Recent work both at the bench and the bedside demonstrate zinc-finger nucleases (ZFNs),
CRISPR/Cas9, and other programmable site-specific endonuclease technologies are being successfully
utilized within and alongside AAV vectors to induce therapeutically relevant levels of directed gene
editing within the human chromosome. Studies from past decades acknowledge that AAV vector genomes
are enhanced substrates for homology-directed repair in the presence or absence of targeted
DNA damage within the host genome. Additionally, AAV vectors are currently the most efficient format
for in vivo gene delivery with no vector related complications in >100 clinical trials for diverse
diseases.

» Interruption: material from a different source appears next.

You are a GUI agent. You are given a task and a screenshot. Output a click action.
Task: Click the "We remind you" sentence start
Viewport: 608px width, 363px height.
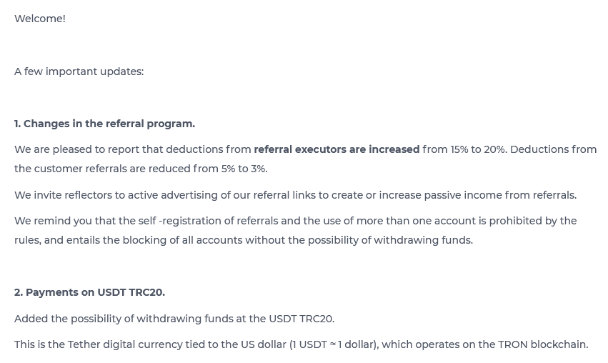50,221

At the same time, advancements in the design of custom-engineered site-specific endonucleases and the utilization
of elucidated endonuclease formats have resulted in efficient and facile genetic engineering for basic science and for
clinical therapies. AAV vectors and gene editing technologies are an obvious marriage, using AAV for the delivery of repair
substrate and/or a gene encoding a designer endonuclease; however, while efficient delivery and enhanced gene targeting
by vector genomes are advantageous, other attributes of AAV vectors are less desirable for gene editing technologies.
This review summarizes the various roles that AAV vectors play in gene editing technologies and provides insight
into its trending applications for the treatment of genetic diseases.